Two months ago his wife was found by their son, unconscious on the bathroom floor.

“My boy called to tell me that his mother was lying down on the floor in the bathroom. My boy thought his mum was dead,” said Mr bin Safwan, chief executive and managing director of the Leon Holding Group.

“I immediately called 998 and within seven minutes they were inside my house, and within 15 minutes she was in a hospital with the emergency care she needed.

“The staff did not simply hand her over to hospital staff. They didn’t leave until they made sure she was stable and all was OK.

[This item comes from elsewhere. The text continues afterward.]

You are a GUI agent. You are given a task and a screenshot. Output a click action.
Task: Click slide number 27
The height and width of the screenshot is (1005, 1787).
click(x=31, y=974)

“They worked alongside the hospital staff and even accompanied her when she was moved from one room to another. I felt they were not just going through the motions of their job. They really cared. I am really impressed with the service we now receive in the Northern Emirates.”

When asked what the biggest achievements had been over the two years, Mr Ball said it was the daily efforts of every member of staff.

“Whether they work in finance, IT, admin, they are still helping the guys on the front line to save lives,” he said.

Ahmed Al Hajeri, deputy chief executive of National Ambulance, said that in two short years the ambulance service had risen to the challenge to improve emergency pre-hospital care.

“We have expanded our service provision to ensure the community receives the highest level of patient care at the times when it is needed most,” Mr Al Hajeri said.

“The activation of the 998 number and our participation in vital emergency response exercises, alongside our partners in the public emergency services, has established National Ambulance as a key contributor to public safety.”

There are many plans in the pipeline to further enhance the National Ambulance service this year, including the introduction of Electronic Patient Care Records (EPCR) in the next month to switch for a paper-based system to being fully digital.

The EPCR can access a patent’s Emirates ID and ensures more accurate information is recorded. It will be a more efficient system to process a patient when he or she is admitted to a hospital, said Mr Ball.

“This year we will also really be focusing on engaging with the community,” he said.

“We are looking for new and innovative ways of communicating with the community. The more interaction we have with the community, the more it will allow them to understand what we do.”